BRIEF
Pick out each line below that contains the string "width", and copy those lines in full.

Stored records
═══

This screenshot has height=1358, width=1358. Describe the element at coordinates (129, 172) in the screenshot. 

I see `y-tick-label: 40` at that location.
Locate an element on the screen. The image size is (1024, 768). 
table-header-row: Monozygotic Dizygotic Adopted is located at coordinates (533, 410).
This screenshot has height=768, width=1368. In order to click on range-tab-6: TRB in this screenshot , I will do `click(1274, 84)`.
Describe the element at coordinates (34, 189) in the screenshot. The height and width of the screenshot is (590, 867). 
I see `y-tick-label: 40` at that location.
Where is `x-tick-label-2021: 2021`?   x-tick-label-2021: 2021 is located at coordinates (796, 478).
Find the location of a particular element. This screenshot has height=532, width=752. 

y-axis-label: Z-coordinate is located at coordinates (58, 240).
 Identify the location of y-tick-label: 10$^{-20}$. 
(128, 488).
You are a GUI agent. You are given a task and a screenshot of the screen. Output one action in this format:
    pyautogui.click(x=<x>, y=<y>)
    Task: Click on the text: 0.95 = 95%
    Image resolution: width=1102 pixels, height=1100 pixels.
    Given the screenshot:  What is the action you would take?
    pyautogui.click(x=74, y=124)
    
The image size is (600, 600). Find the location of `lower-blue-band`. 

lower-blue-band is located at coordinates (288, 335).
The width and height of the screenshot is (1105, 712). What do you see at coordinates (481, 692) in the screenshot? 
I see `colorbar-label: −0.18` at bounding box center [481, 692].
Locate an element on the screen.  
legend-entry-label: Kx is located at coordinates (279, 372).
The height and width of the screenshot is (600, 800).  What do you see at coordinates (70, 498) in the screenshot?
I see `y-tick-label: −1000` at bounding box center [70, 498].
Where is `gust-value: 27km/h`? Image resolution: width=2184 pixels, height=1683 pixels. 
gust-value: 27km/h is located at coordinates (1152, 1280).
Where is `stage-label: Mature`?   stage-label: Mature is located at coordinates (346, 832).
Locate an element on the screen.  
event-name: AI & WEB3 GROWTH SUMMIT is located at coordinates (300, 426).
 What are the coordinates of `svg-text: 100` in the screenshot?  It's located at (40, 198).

═══

RESPONSE
This screenshot has height=1358, width=1358. Describe the element at coordinates (129, 172) in the screenshot. 
This screenshot has height=768, width=1368. In order to click on range-tab-6: TRB in this screenshot , I will do `click(1274, 84)`.
Describe the element at coordinates (34, 189) in the screenshot. The height and width of the screenshot is (590, 867). 
Find the location of a particular element. This screenshot has height=532, width=752. 
    Image resolution: width=1102 pixels, height=1100 pixels.
The width and height of the screenshot is (1105, 712). What do you see at coordinates (481, 692) in the screenshot? 
The height and width of the screenshot is (600, 800).  What do you see at coordinates (70, 498) in the screenshot?
Where is `gust-value: 27km/h`? Image resolution: width=2184 pixels, height=1683 pixels. 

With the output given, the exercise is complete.